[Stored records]
☆ ☆ ☆

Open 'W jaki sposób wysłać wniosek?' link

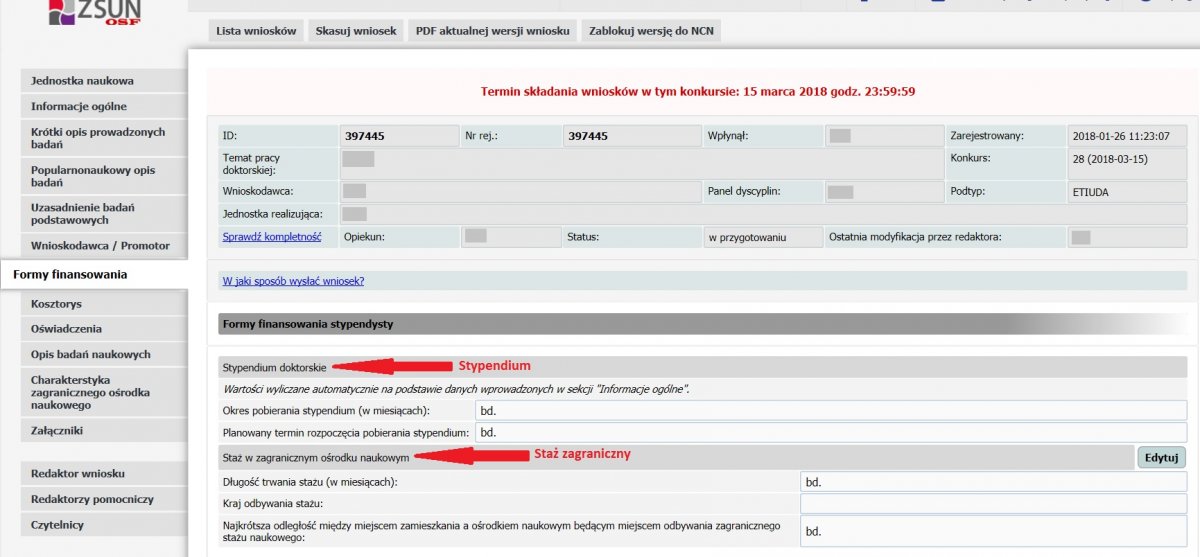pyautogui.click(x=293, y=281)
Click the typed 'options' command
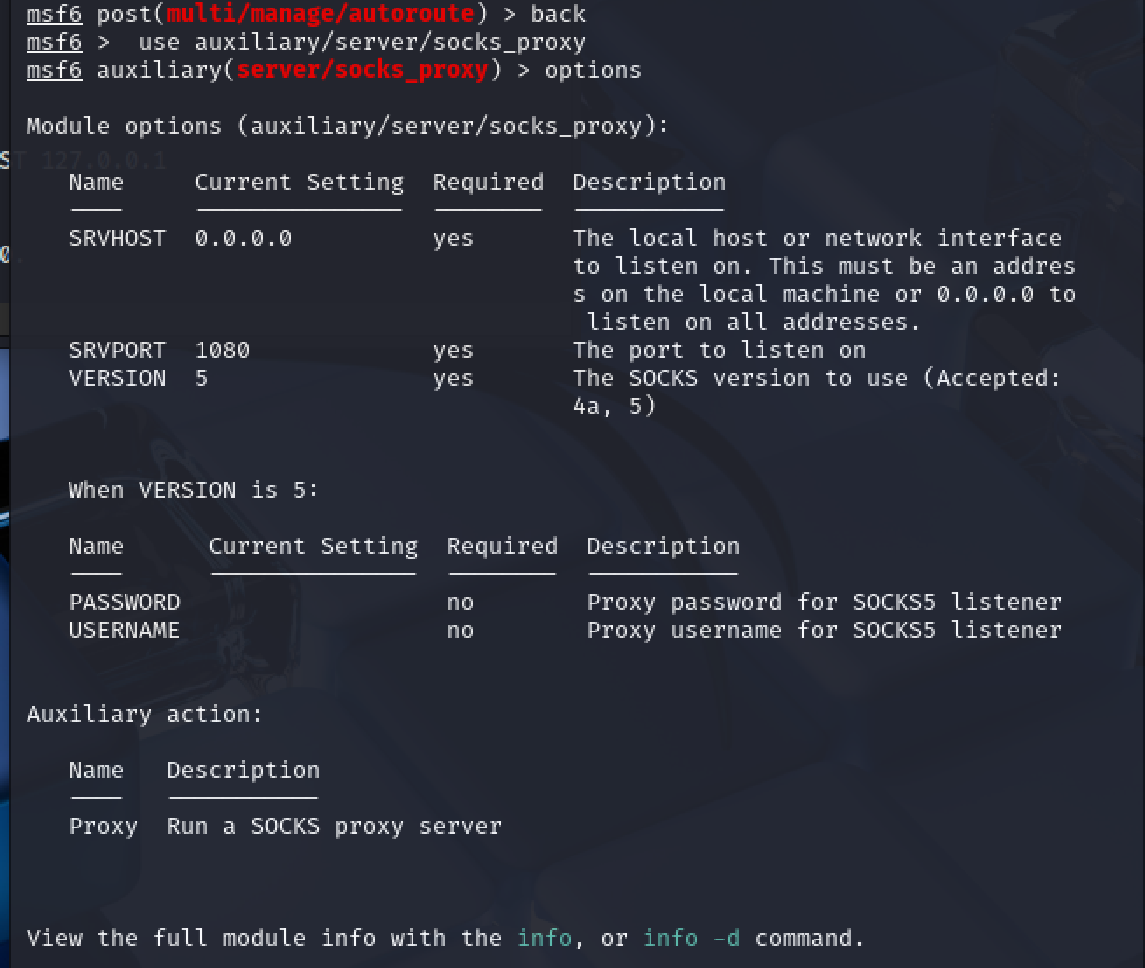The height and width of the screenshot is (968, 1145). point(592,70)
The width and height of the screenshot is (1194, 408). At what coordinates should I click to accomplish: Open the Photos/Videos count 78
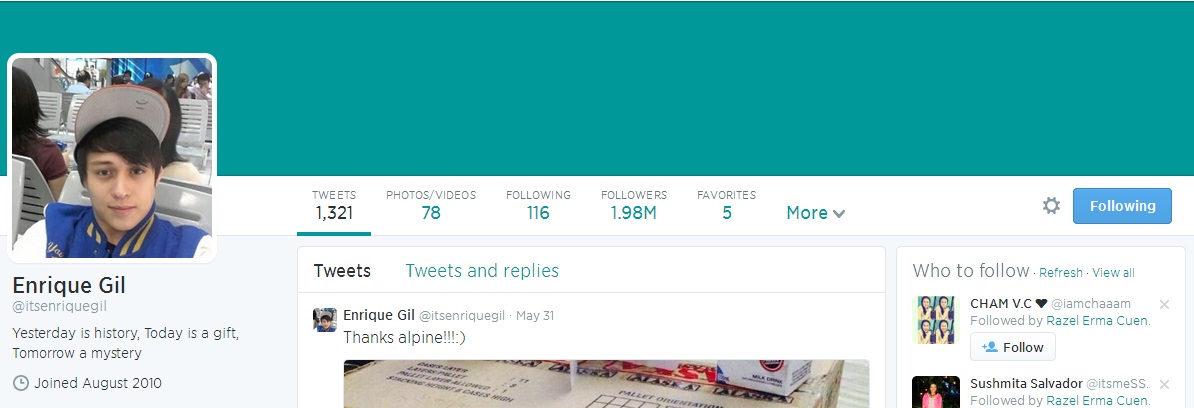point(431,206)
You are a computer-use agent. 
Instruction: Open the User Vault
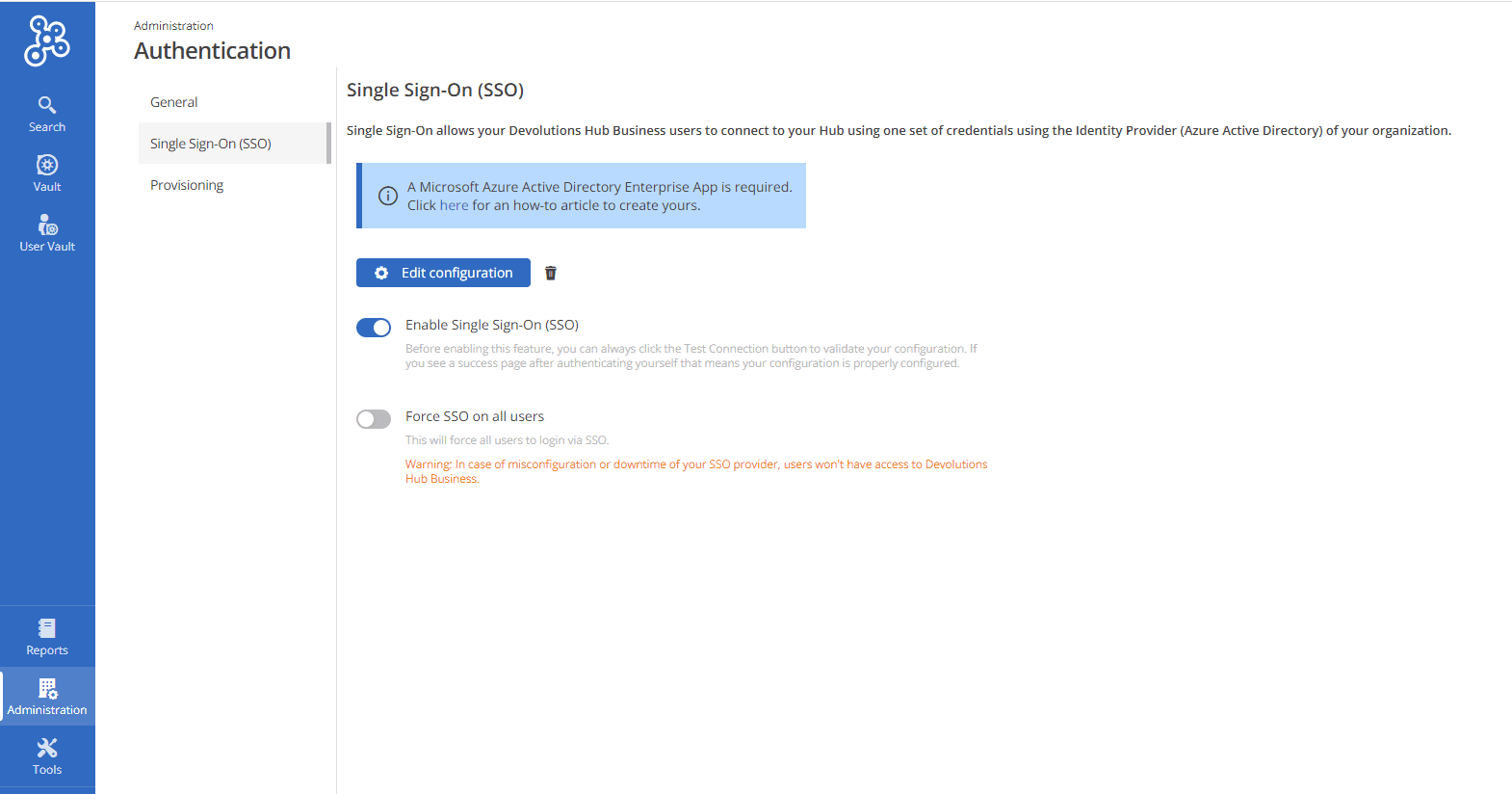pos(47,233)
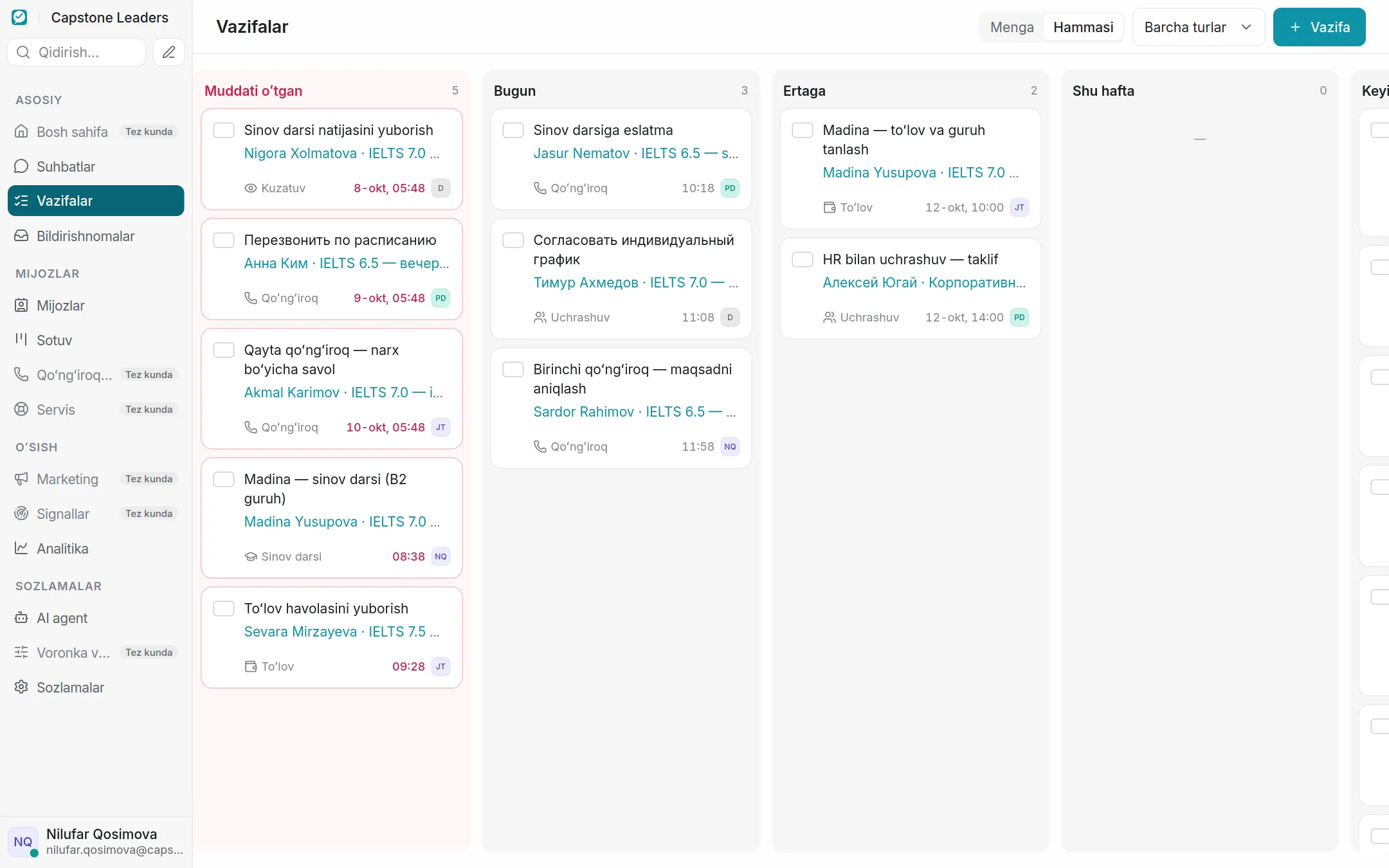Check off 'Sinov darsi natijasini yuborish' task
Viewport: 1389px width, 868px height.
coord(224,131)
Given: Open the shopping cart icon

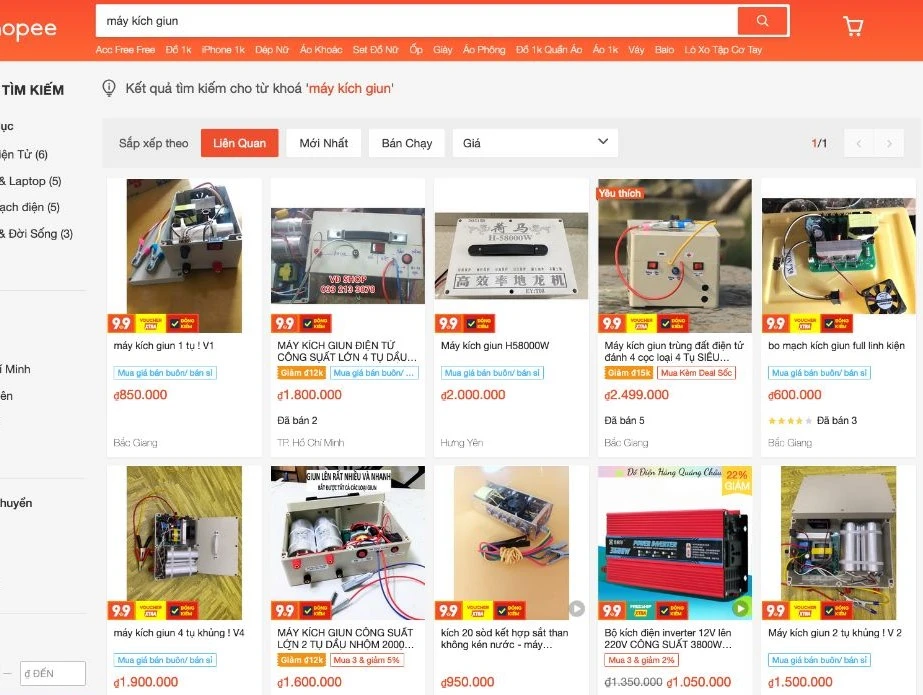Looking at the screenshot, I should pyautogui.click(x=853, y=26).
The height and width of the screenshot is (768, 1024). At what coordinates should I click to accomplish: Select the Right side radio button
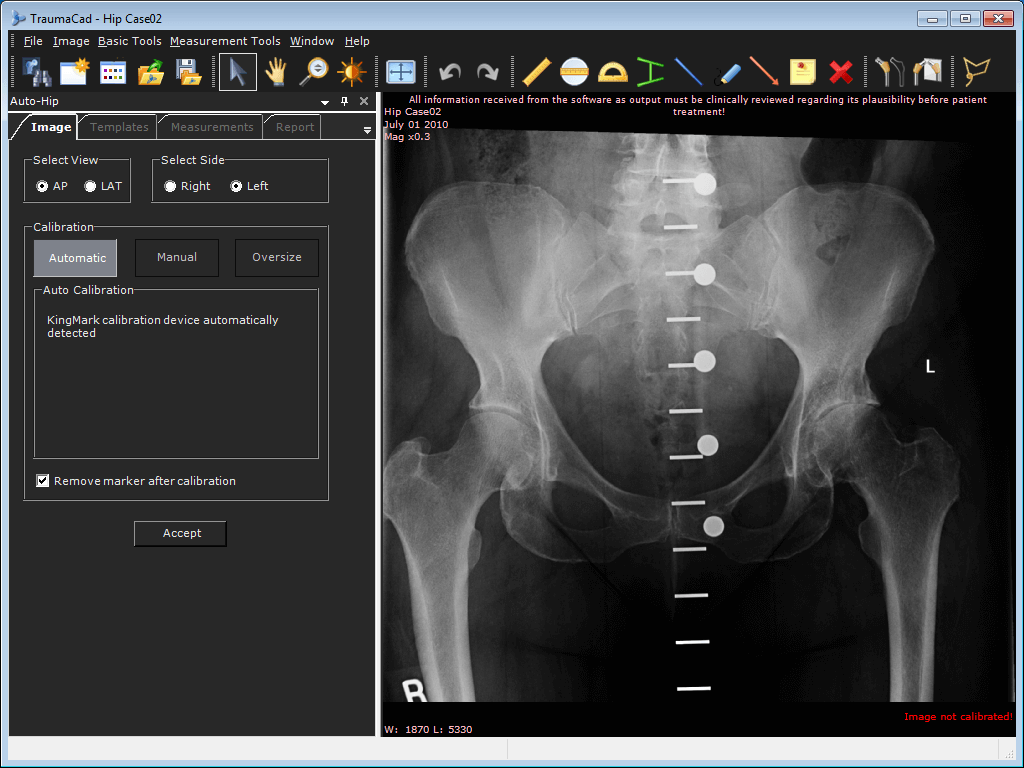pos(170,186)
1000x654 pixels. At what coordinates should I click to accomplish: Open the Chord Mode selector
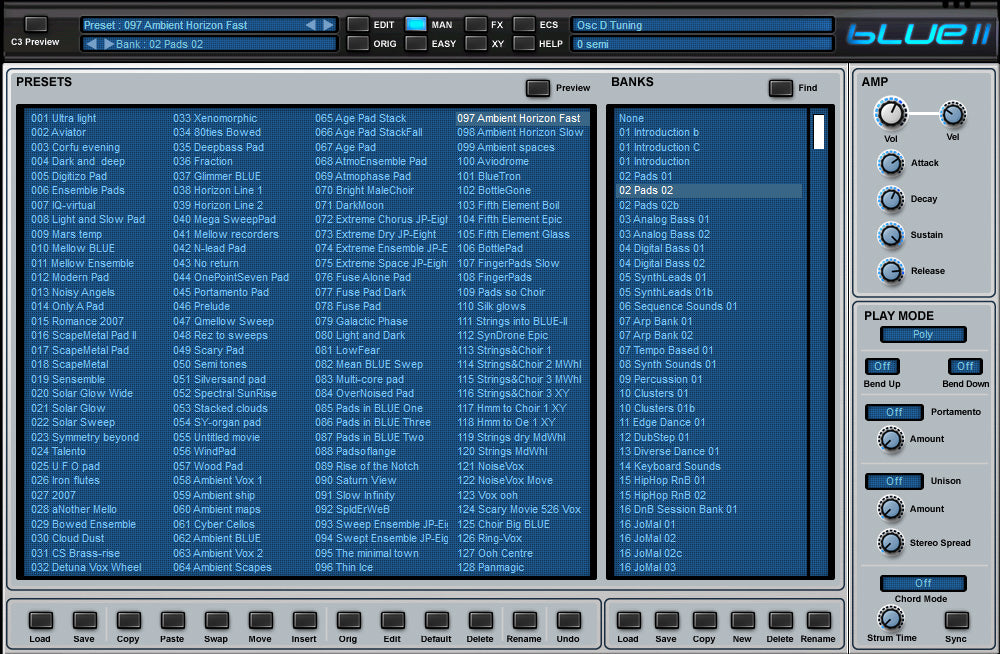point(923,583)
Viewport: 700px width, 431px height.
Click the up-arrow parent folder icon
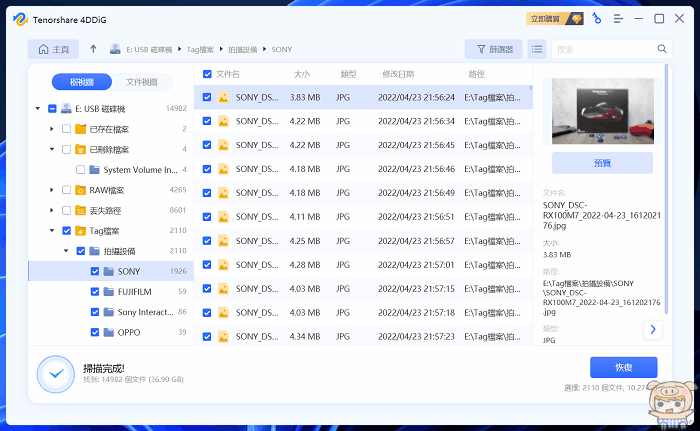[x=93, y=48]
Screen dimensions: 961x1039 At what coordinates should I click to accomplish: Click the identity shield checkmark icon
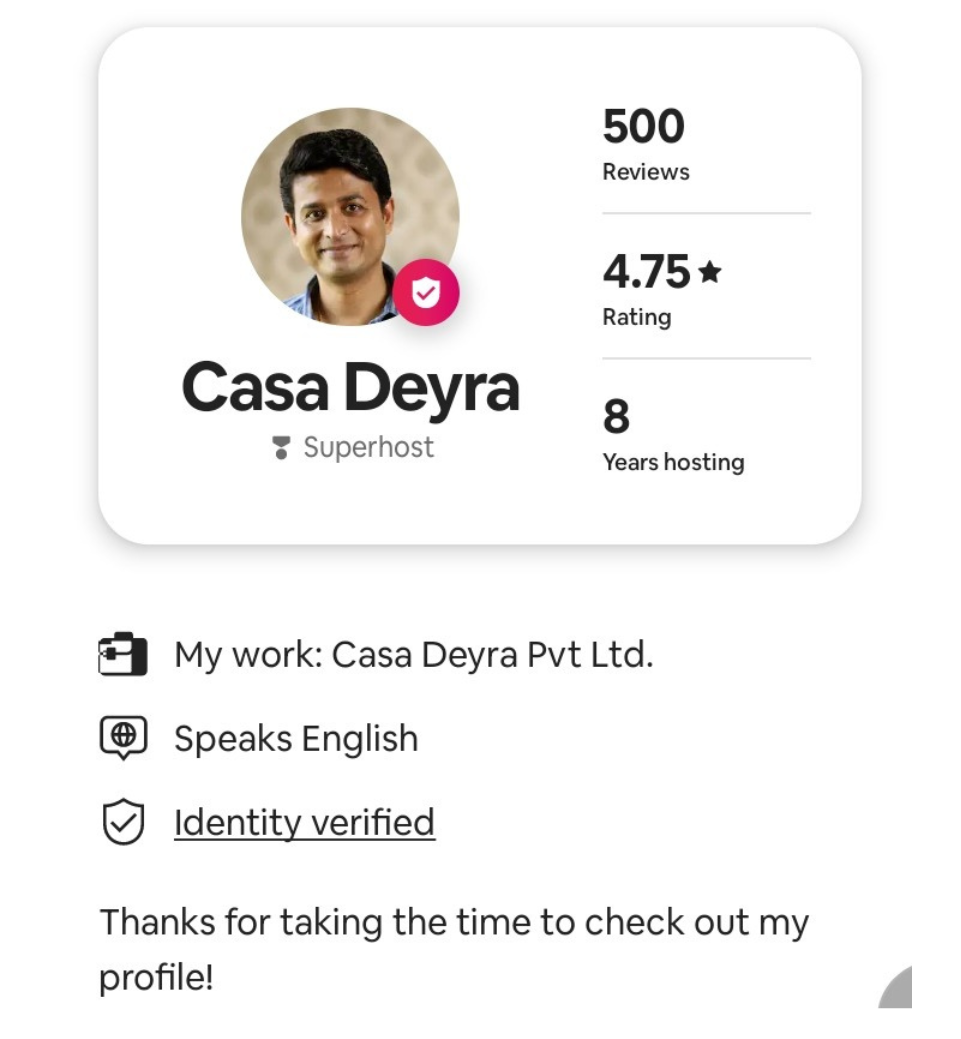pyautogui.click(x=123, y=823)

☆ ☆ ☆

▶ _EXERCISE_: Start at the line holding "You are a computer-use agent." and stop at the last line of the entries above. Repeat those lines exactly, pictures excluded.

▶ _WRITTEN ANSWER_:
You are a computer-use agent. 
Instruction: Open the User Vault
pos(47,233)
Check off 'Sinov darsi natijasini yuborish' task
Viewport: 1389px width, 868px height.
coord(224,131)
Given: Open the shopping cart icon

Looking at the screenshot, I should pyautogui.click(x=853, y=26).
The height and width of the screenshot is (768, 1024). At what coordinates should I click to accomplish: Select the Right side radio button
pos(170,186)
1000x654 pixels. At what coordinates should I click to accomplish: Open the Chord Mode selector
point(923,583)
Viewport: 700px width, 431px height.
Click the up-arrow parent folder icon
[x=93, y=48]
Screen dimensions: 961x1039 At what coordinates should I click to accomplish: Click the identity shield checkmark icon
pyautogui.click(x=123, y=823)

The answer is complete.